I scan my surroundings, and I zero in on a blue-blazer-wearing, gold-brick-shitting rich white guy: the Rooster (aka Will Rochester). He’s prep-school manufactured, birthed and raised in WASP society. Even his teeth look expensive.
He laughs with Tony and O’Malley at a four-person table.
Will might be Sulli’s new boyfriend, but he was the one person Jane and I were hesitant to share intel about the twin swap with. Now that he’s best friends with Tony, I’m glad we told him nothing.
He can be in the dark the whole trip.
I lower the radio volume and focus on Beckett Cobalt. “Where do you want to go?” Until this plane takes off, I’m still attached to him, and I’ll follow him wherever he wants to sit. But I’m hoping he chooses next to his sister.

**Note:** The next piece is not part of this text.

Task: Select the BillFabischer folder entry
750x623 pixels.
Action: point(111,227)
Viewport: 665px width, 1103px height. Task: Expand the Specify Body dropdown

He fixes his bed-head hair. “Back to New York.”
“I meant on the plane.”
“I know,” he says softly.
I catch movement in my peripheral, and our heads veer towards curtains that conceal the front of the plane.
An athletic-built girl pushes through the fabric, her dark brown curls bouncing as she looks around. I recognize Joana Oliveira instantly. Not only because I attended her Catholic confirmation, but because she’s Oscar and Quinn’s nineteen-year-old little sister.

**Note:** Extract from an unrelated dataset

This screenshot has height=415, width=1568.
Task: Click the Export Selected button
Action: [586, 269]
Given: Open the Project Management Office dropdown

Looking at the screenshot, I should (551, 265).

Joana carries a nylon backpack over her toned shoulder. Black leggings and a crop top show off her abs, and as soon as she sees me, she gives me a nod. “Hey, Banks.” She grins, knowing I’m not my brother.
Unlike Will, I trusted Jo not to blab this fucking secret to Tony or O’Malley. There was no reason to trick her too.

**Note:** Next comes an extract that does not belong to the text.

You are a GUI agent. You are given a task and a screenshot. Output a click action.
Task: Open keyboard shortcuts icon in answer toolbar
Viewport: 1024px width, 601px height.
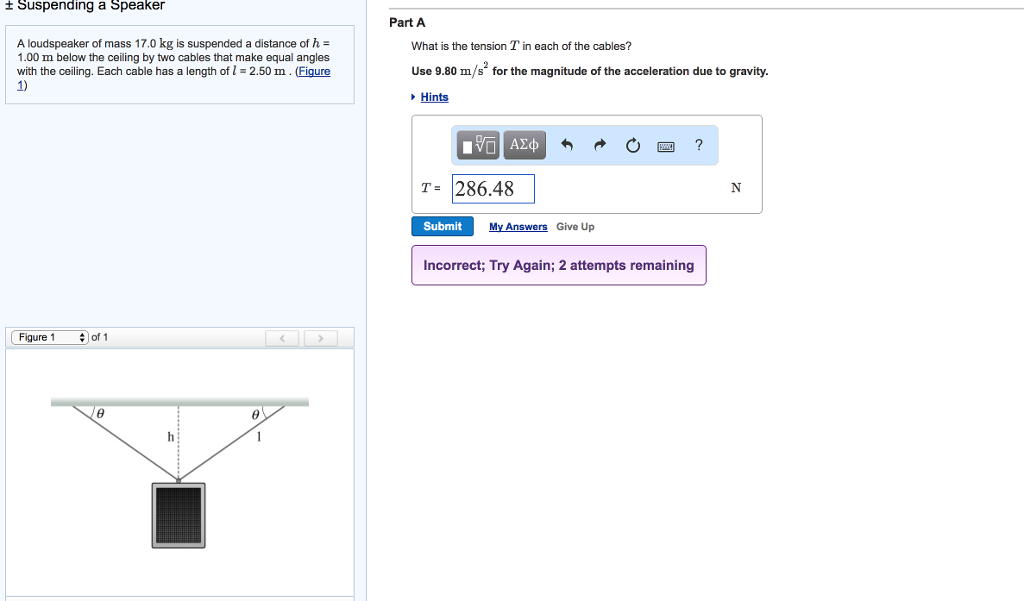pos(666,146)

“Jo,” I greet. “Glad you could make it.” She’s tagging along to spend time with her brothers before she has a professional boxing match in London.
“Me too.” She lingers and eyes the tattooed, shirtless, and lean but muscular ballet dancer next to me.
He rests against the bathroom door. “I’m Beckett.” He nods in greeting. “I’d shake your hand, but…” He hoists his cuffed wrist and tries not to jerk mine.
Jo’s brows rise. “Kinky.”
He speaks calmly. “If it were kinky, I’d be enjoying it more.”
She snorts and readjusts her backpack strap. “How many times have you used that line?”
“It’s not a line.” He studies her in a quick sweep. “Believe me, you’d know if I was using a line on you.”
Intrigue sparks her brown eyes. “Why is that?”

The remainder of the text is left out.